**Data for this task:**
■ ■ ■ ■ ■ ■ ■

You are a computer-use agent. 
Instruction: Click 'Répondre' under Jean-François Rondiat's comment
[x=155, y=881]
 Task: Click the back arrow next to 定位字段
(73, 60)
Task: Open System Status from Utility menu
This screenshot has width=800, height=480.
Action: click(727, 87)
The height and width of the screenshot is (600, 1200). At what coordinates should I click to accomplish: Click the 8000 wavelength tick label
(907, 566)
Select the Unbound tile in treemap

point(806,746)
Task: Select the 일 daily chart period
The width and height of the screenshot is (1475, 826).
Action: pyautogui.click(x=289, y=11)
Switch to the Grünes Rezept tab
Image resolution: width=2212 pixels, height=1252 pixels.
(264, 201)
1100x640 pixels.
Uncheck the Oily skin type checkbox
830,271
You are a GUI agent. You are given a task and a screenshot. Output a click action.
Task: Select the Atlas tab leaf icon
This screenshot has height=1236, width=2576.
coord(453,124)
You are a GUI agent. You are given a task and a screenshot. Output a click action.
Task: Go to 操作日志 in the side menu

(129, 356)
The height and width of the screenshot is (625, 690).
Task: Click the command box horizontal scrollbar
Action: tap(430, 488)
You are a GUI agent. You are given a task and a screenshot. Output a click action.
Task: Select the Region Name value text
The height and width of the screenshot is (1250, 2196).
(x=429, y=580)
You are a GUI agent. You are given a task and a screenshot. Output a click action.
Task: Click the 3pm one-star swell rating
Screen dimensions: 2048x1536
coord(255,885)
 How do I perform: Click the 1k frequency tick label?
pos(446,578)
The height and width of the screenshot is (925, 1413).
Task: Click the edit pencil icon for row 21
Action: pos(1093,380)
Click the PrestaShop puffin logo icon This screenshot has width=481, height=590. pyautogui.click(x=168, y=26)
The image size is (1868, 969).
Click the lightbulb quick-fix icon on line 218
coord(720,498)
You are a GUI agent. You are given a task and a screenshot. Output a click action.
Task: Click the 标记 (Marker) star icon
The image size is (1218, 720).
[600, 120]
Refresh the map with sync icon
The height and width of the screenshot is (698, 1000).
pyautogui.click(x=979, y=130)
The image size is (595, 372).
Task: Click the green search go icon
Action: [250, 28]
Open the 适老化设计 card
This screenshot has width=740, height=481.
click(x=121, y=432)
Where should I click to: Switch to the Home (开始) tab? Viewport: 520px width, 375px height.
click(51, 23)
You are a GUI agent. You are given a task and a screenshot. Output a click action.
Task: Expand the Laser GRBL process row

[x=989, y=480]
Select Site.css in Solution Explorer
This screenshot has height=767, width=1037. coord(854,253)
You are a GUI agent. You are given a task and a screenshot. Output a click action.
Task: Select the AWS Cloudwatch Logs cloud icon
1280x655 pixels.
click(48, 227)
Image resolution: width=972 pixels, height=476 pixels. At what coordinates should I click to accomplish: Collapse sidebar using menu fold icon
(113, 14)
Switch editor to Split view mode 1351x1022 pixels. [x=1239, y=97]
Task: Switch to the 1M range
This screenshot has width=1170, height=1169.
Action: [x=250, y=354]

■ ■ ■ ■ ■ ■ ■

**Exercise goal:** Rewrite all the records above, changing every occurrence of "GUI agent" to "interface agent" and leaving everything else as it is.

**Complete answer:**
You are a computer-use agent. 
Instruction: Click 'Répondre' under Jean-François Rondiat's comment
[x=155, y=881]
 Task: Click the back arrow next to 定位字段
(73, 60)
Task: Open System Status from Utility menu
This screenshot has width=800, height=480.
Action: click(727, 87)
The height and width of the screenshot is (600, 1200). At what coordinates should I click to accomplish: Click the 8000 wavelength tick label
(907, 566)
Select the Unbound tile in treemap

point(806,746)
Task: Select the 일 daily chart period
The width and height of the screenshot is (1475, 826).
Action: pyautogui.click(x=289, y=11)
Switch to the Grünes Rezept tab
Image resolution: width=2212 pixels, height=1252 pixels.
(264, 201)
1100x640 pixels.
Uncheck the Oily skin type checkbox
830,271
You are a interface agent. You are given a task and a screenshot. Output a click action.
Task: Select the Atlas tab leaf icon
This screenshot has height=1236, width=2576.
coord(453,124)
You are a interface agent. You are given a task and a screenshot. Output a click action.
Task: Go to 操作日志 in the side menu

(129, 356)
The height and width of the screenshot is (625, 690).
Task: Click the command box horizontal scrollbar
Action: tap(430, 488)
You are a interface agent. You are given a task and a screenshot. Output a click action.
Task: Select the Region Name value text
The height and width of the screenshot is (1250, 2196).
(x=429, y=580)
You are a interface agent. You are given a task and a screenshot. Output a click action.
Task: Click the 3pm one-star swell rating
Screen dimensions: 2048x1536
coord(255,885)
 How do I perform: Click the 1k frequency tick label?
pos(446,578)
The height and width of the screenshot is (925, 1413).
Task: Click the edit pencil icon for row 21
Action: pos(1093,380)
Click the PrestaShop puffin logo icon This screenshot has width=481, height=590. pyautogui.click(x=168, y=26)
The image size is (1868, 969).
Click the lightbulb quick-fix icon on line 218
coord(720,498)
You are a interface agent. You are given a task and a screenshot. Output a click action.
Task: Click the 标记 (Marker) star icon
The image size is (1218, 720).
[600, 120]
Refresh the map with sync icon
The height and width of the screenshot is (698, 1000).
pyautogui.click(x=979, y=130)
The image size is (595, 372).
Task: Click the green search go icon
Action: [250, 28]
Open the 适老化设计 card
This screenshot has width=740, height=481.
click(x=121, y=432)
Where should I click to: Switch to the Home (开始) tab? Viewport: 520px width, 375px height.
click(51, 23)
You are a interface agent. You are given a task and a screenshot. Output a click action.
Task: Expand the Laser GRBL process row

[x=989, y=480]
Select Site.css in Solution Explorer
This screenshot has height=767, width=1037. coord(854,253)
You are a interface agent. You are given a task and a screenshot. Output a click action.
Task: Select the AWS Cloudwatch Logs cloud icon
1280x655 pixels.
click(48, 227)
Image resolution: width=972 pixels, height=476 pixels. At what coordinates should I click to accomplish: Collapse sidebar using menu fold icon
(113, 14)
Switch editor to Split view mode 1351x1022 pixels. [x=1239, y=97]
Task: Switch to the 1M range
This screenshot has width=1170, height=1169.
Action: [x=250, y=354]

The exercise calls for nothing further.